A tokenização de ativos no Brasil passou por uma mudança de patamar depois do Drex, projeto de moeda digital do Banco Central, afirmou nesta terça-feira (25) Lia Pedro, gerente de TI do Banco do Brasil, durante painel no Febraban Tech.
“O Banco Central deu um bom empurrão.
Existe um mundo de ativos virtuais antes e depois do Drex”, disse.
O Drex não chegou a ser lançado e passou por mudanças após as fases de testes conduzidas pelo Banco Central.
Segundo a executiva, porém, o projeto cumpriu o papel de aproximar bancos e instituições financeiras de aplicações em blockchain e tokenização.
A executiva também afirmou que a tokenização precisa estar ligada a uma dor concreta do mercado.
“A gente consegue tokenizar esse ativo? Eu devolvo a pergunta: qual dor você quer resolver tokenizando esse ativo?”, afirmou.
“Tokenizar por tokenizar não faz sentido.”
Para Lia Pedro, crédito e recebíveis estão entre os ativos mais promissores para tokenização.
Ela também citou iniciativas em renda fixa, debêntures, fundos de investimento e ativos imobiliários, mas disse que nem todos os casos de uso estão claros.
Victoria de Sá, cofundadora da Vert Capital, no mesmo painel, afirmou que a ambição do setor não deve ser “tokenizar tudo”, mas criar um ecossistema capaz de ampliar liquidez, emissão e distribuição dos ativos.

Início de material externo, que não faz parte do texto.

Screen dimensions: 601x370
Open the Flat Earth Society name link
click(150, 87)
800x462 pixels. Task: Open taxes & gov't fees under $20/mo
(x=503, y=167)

Segundo ela, o Brasil tem um ambiente regulatório que permite avanços, mas ainda precisa atrair mais investidores estrangeiros e dar mais previsibilidade sobre aspectos jurídicos e tributários.
Lia também disse que o próximo salto do setor depende da integração entre diferentes iniciativas no mesmo ecossistema.
“Quando a gente conseguir interligar todos esses produtos, a gente vai estar no ápice da evolução do setor”, afirmou.